Jakub, thanks for the really helpful analysis! In glibc, we do additional gymnastics to self-relocate the dynamic linker earlier, with a compiler barrier, but only for HIDDEN_VAR_NEEDS_DYNAMIC_RELOC architectures (like MIPS)—not for x86-64. I admit that this is not entirely correct because GCC can materialize constants that require relocation into global data. This happens in the Fedora 42 build as well, for the rfv constant in dl_vdso_vsym in sysdeps/unix/sysv/linux/dl-vdso.h: const struct r_found_version rfv = { VDSO_NAME, VDSO_HASH, 1, NULL }; /* Search the scope of the vdso map. */ const ElfW (Sym) *ref = &wsym; lookup_t result = GLRO (dl_lookup_symbol_x) (name, map, &ref, map->l_local_scope, &rfv, 0, 0, NULL); return ref != NULL ? DL_SYMBOL_ADDRESS (result, ref) : NULL; It just so happens that the first call to dl_vdso_vsym happens after the call to ELF_DYNAMIC_RELOCATE for ld.so, which is why this works. But the entire design really assumes that the ELF_DYNAMIC_RELOCATE call is a no-op. So maybe we are just naïve, and need to treat all architectures as HIDDEN_VAR_NEEDS_DYNAMIC_RELOC? Or get real, remove the ELF_DYNAMIC_RELOCATE call for ld.so on !HIDDEN_VAR_NEEDS_DYNAMIC_RELOC architectures because it should do nothing at all, and add a test case that requires that there are no dynamic relocations whatsoever. But it looks like the latter would require a way to request that GCC does not produce global data constants (with relocations) for initializing local variables.
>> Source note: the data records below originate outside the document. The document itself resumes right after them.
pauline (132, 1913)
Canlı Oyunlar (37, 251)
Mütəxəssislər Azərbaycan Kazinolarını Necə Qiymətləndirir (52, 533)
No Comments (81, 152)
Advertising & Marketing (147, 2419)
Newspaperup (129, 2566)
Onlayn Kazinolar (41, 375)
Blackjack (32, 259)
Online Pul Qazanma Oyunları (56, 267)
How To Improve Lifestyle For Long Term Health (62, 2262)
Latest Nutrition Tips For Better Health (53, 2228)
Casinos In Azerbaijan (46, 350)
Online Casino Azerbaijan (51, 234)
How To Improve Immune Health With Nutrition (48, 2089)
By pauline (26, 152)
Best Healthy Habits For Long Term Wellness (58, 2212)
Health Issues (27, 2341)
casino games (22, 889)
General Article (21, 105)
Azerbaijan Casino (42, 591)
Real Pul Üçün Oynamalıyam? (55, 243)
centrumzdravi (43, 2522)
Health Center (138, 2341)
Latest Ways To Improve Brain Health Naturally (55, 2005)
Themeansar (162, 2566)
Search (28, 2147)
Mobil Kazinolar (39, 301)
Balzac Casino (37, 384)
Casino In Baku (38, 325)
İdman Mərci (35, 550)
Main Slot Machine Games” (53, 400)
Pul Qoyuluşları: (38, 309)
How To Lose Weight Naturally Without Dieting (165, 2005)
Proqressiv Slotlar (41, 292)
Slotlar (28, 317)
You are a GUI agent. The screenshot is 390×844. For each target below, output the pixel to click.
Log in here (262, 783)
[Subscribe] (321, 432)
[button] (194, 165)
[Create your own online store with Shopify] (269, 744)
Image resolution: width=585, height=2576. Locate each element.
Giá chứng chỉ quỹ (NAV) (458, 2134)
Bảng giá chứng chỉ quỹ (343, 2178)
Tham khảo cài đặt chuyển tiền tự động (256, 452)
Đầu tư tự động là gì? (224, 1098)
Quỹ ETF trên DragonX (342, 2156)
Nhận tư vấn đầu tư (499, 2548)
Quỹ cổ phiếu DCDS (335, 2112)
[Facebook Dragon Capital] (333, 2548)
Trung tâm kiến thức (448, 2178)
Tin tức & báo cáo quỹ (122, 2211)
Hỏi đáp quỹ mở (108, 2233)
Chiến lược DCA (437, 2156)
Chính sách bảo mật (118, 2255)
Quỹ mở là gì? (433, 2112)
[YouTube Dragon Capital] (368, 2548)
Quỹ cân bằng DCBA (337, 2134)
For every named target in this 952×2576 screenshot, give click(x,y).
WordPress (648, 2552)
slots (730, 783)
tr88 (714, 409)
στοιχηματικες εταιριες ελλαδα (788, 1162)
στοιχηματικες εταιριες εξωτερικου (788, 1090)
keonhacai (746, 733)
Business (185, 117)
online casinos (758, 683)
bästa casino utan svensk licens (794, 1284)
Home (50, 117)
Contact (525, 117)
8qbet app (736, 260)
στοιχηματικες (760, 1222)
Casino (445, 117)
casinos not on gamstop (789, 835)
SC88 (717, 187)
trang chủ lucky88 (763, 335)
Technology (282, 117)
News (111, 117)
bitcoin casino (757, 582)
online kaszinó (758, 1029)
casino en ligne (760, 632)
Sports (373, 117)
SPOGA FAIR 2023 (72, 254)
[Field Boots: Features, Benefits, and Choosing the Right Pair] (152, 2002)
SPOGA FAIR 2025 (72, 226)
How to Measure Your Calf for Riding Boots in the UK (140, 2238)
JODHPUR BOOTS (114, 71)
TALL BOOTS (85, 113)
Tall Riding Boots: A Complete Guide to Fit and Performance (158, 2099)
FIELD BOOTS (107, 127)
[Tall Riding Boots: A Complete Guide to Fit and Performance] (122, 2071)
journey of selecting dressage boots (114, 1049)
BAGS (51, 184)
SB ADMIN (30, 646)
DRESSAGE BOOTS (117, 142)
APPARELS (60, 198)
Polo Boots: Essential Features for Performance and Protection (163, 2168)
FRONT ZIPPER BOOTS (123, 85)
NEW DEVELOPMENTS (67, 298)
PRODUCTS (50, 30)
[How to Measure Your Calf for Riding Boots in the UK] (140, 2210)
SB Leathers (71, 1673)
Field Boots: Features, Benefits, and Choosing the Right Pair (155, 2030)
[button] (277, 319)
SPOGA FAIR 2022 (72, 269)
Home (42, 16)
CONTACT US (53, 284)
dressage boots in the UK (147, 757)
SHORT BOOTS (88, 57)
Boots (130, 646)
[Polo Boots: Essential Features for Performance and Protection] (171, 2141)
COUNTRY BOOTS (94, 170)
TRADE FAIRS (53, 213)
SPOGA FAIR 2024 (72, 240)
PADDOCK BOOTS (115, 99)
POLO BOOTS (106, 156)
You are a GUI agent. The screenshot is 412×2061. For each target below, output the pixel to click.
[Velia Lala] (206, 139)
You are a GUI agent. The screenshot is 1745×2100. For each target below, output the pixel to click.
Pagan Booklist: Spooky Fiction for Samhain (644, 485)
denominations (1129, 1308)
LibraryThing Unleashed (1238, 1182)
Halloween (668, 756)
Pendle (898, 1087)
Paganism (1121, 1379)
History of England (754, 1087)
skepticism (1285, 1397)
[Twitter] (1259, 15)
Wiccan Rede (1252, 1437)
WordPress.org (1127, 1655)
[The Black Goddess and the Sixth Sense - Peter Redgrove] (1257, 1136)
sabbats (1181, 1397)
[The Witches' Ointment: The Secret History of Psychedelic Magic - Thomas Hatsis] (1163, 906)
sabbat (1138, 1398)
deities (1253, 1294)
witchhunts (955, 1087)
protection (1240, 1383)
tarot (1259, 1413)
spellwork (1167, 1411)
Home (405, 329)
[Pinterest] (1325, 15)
Thank you very much for the detailed investigation; much appreciated. I'm not sure if it's still needed, but to reply to Jakub's request, here's how glibc is being built: https://github.com/wolfi-dev/os/blob/main/glibc.yaml I can obtain the build logs if needed; they're not readily accessible unfortunately. The compiler flags are the ones I listed in the description, coming directly from OpenSSF. The recipe above currently disables the hardening flags entirely (by setting GCC_SPEC_FILE to /dev/null, on line 52), but I obviously reenabled them for my tests. Now, it's very interesting that -fno-strict-aliasing can cause such mess. As I said, in my tests it appeared to be "-z now". That Gentoo bug seems to be exactly the same thing as I'm reporting here. I'll run some tests removing -fno-strict-aliasing (but keeping "-z now") and see if it makes a difference.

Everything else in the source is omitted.